The method 600 then proceeds to block 606 where the backup data conversion/analytics data provisioning subsystem stores analytics data in an analytics data storage subsystem. With reference to
As will be appreciated by one of skill in the art in possession of the present disclosure, the conversion of the backup data to analytics data having the open file format such as the ICEBERG® table format that stores the analytics data with the “.parquet” file format discussed above allows data analytics applications and/or other subsystems (e.g., the data analytics subsystem 507 that is configured to utilize such open file formats) to access and process that data during analytics operations, discussed in further detail below. Furthermore, one of skill in the art in possession of the present disclosure will appreciate how blocks 604 and 606 of the method 600 may be performed to provide the open-architecture storage pool of analytics data in the analytics data storage subsystem 520 described above without interrupting any usage of the primary data storage subsystem 506 or other “production” databases utilized in the user system 502.

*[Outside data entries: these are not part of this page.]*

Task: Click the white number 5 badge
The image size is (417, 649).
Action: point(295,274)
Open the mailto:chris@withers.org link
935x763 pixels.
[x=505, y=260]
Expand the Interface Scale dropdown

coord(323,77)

The method 600 then proceeds to decision block 608 where it is determined whether primary data in the primary data storage subsystem is updated. In an embodiment, at decision block 608, the backup data notification engine 514 in the backup data conversion/analytics data provisioning system 508 may operate to determine whether the primary data in the primary data storage subsystem 506 that corresponds to the analytics data that was stored in the analytics data storage subsystem 520 has been updated. As discussed below, the backup data conversion/analytics data provisioning system 508 may be configured to provide updates to the analytics data stored in the analytics data storage subsystem 520 in response to corresponding updates of the primary data in the primary data storage subsystem 506, and thus may be configured to communicate with, access, and/or otherwise interface with the primary data storage subsystem 506 in the user system 502 in order to enable such analytics data updates.
For example, the primary data storage subsystem 506 may be configured with a Change Data Capture (CDC) subsystem (e.g., a CDC subsystem that is integrated with the databases provided by the primary storage subsystem 506), and the backup data notification engine 514 in the backup data conversion/analytics data provisioning system 508 may be configured as a KAFKA® consumer provided by APACHE® KAFKA® open-source software in order to receive or retrieve real-time updates of the primary data stored in the primary data storage subsystem 506. To provide a specific example, a KAFKA® source connector may be utilized to monitor tables and/or columns in the primary data storage subsystem 506 for primary data updates (e.g., primary data additions, primary data removals, primary data updates, etc.), and custom queries may be provided in the KAFKA® connector configuration to filter the results so that only desired tables and/or columns are retrieved, so that confidential data such as PII is ignored, etc.
In another example, the primary data storage subsystem 506 may not be configured with the CDC subsystem discussed above, and the backup data notification engine 514 in the backup data conversion/analytics data provisioning system 508 may be configured with permissions for the primary data storage subsystem 506 that allow it to access a primary data transaction log such as a query log in the primary data storage subsystem 506 that may be used to identify updates of the primary data stored in the primary data storage subsystem 506 (e.g., a backup-initiated timestamp may be utilized along with a “cron” job to retrieve all primary data updates executed in the primary data storage subsystem 506 following that backup-initiated timestamp that may identify the most recent full restore operation or incremental restore operation). However, while two specific examples of configurations that allow the backup data conversion/analytics data provisioning system 508 to monitor whether the primary data in the primary data storage subsystem 506 has been updated, one of skill in the art in possession of the present disclosure will appreciate how other primary data update identification techniques will fall within the scope of the present disclosure as well.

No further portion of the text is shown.